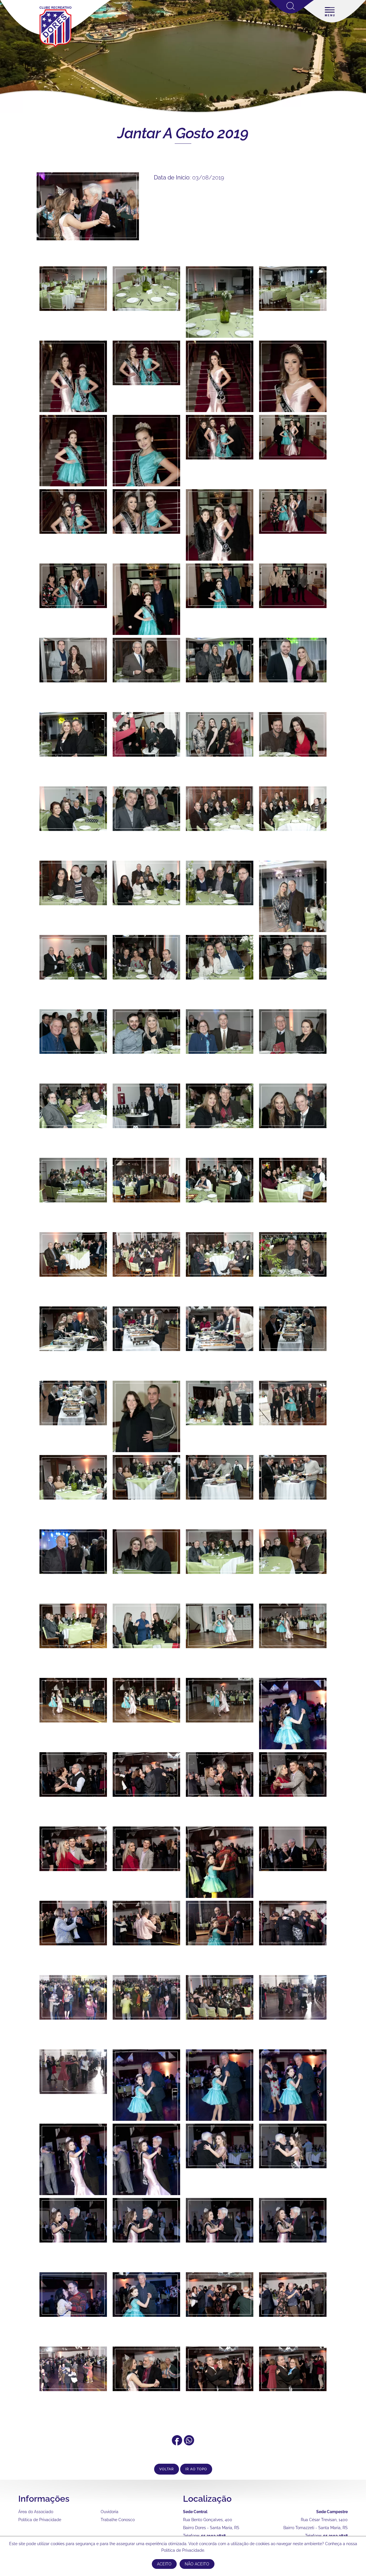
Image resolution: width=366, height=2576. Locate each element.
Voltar (166, 2469)
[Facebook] (177, 2443)
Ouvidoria (109, 2511)
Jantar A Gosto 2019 (183, 133)
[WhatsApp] (189, 2443)
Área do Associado (35, 2511)
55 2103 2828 (213, 2535)
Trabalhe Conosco (118, 2519)
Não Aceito (197, 2564)
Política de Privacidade (39, 2519)
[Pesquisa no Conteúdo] (292, 12)
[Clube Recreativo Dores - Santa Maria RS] (55, 47)
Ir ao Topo (196, 2469)
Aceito (164, 2564)
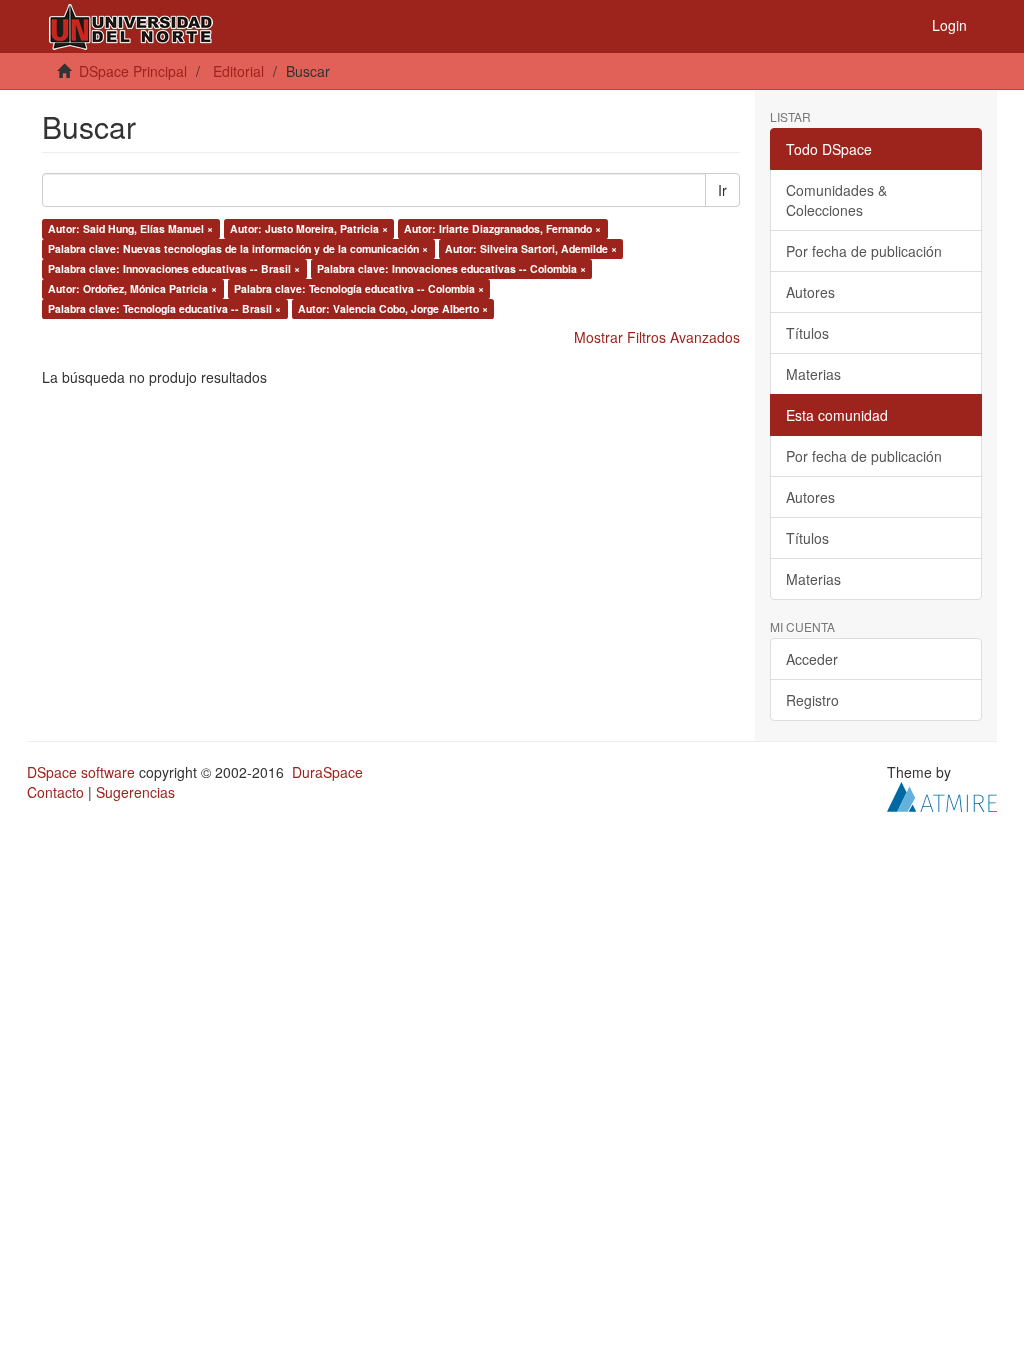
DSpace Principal (133, 71)
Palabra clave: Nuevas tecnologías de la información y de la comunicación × (238, 248)
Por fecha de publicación (864, 251)
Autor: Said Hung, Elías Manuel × (130, 228)
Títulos (807, 333)
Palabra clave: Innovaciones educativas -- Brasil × (174, 268)
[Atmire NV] (942, 795)
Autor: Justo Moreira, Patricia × (309, 228)
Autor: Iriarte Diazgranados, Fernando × (502, 228)
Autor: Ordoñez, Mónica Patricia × (132, 288)
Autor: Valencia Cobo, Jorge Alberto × (393, 308)
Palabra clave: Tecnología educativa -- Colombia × (359, 288)
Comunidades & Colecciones (836, 200)
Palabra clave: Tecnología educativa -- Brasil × (164, 308)
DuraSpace (327, 772)
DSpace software (81, 772)
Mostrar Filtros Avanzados (657, 337)
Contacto (55, 792)
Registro (812, 700)
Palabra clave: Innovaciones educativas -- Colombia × (451, 268)
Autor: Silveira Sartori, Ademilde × (531, 248)
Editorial (238, 71)
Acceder (812, 659)
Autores (810, 292)
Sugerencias (135, 792)
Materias (813, 374)
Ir (722, 190)
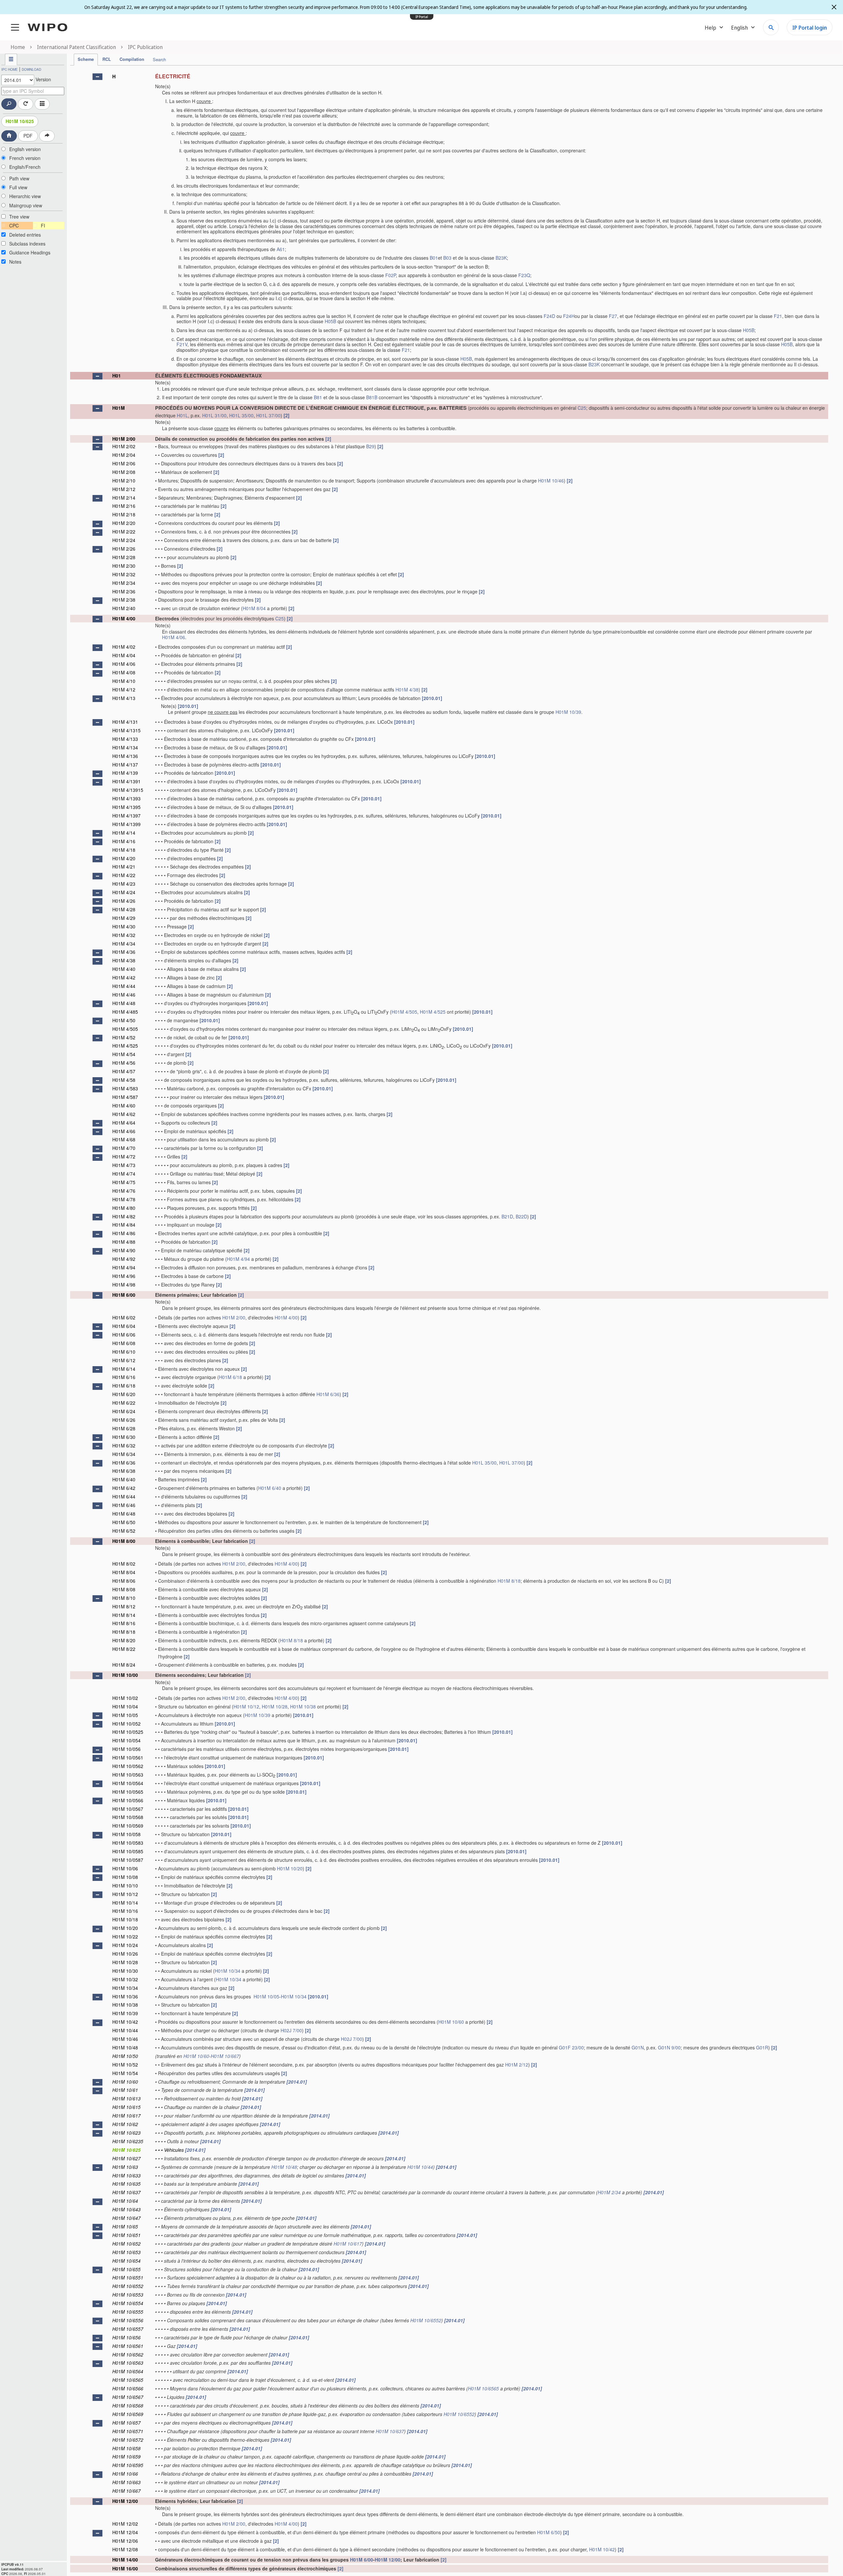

Task prompt =
Reproduce every line above exactly, pictures excluded.

Result =
Image resolution: width=366, height=2576. Locate each element.
Voltar (166, 2469)
[Facebook] (177, 2443)
Ouvidoria (109, 2511)
Jantar A Gosto 2019 (183, 133)
[WhatsApp] (189, 2443)
Área do Associado (35, 2511)
55 2103 2828 (213, 2535)
Trabalhe Conosco (118, 2519)
Não Aceito (197, 2564)
Política de Privacidade (39, 2519)
[Pesquisa no Conteúdo] (292, 12)
[Clube Recreativo Dores - Santa Maria RS] (55, 47)
Ir ao Topo (196, 2469)
Aceito (164, 2564)
DSpace Principal (133, 71)
Palabra clave: Nuevas tecnologías de la información y de la comunicación × (238, 248)
Por fecha de publicación (864, 251)
Autor: Said Hung, Elías Manuel × (130, 228)
Títulos (807, 333)
Palabra clave: Innovaciones educativas -- Brasil × (174, 268)
[Atmire NV] (942, 795)
Autor: Justo Moreira, Patricia × (309, 228)
Autor: Iriarte Diazgranados, Fernando × (502, 228)
Autor: Ordoñez, Mónica Patricia × (132, 288)
Autor: Valencia Cobo, Jorge Alberto × (393, 308)
Palabra clave: Tecnología educativa -- Colombia × (359, 288)
Comunidades & Colecciones (836, 200)
Palabra clave: Tecnología educativa -- Brasil × (164, 308)
DuraSpace (327, 772)
DSpace software (81, 772)
Mostrar Filtros Avanzados (657, 337)
Contacto (55, 792)
Registro (812, 700)
Palabra clave: Innovaciones educativas -- Colombia × (451, 268)
Autor: Silveira Sartori, Ademilde × (531, 248)
Editorial (238, 71)
Acceder (812, 659)
Autores (810, 292)
Sugerencias (135, 792)
Materias (813, 374)
Ir (722, 190)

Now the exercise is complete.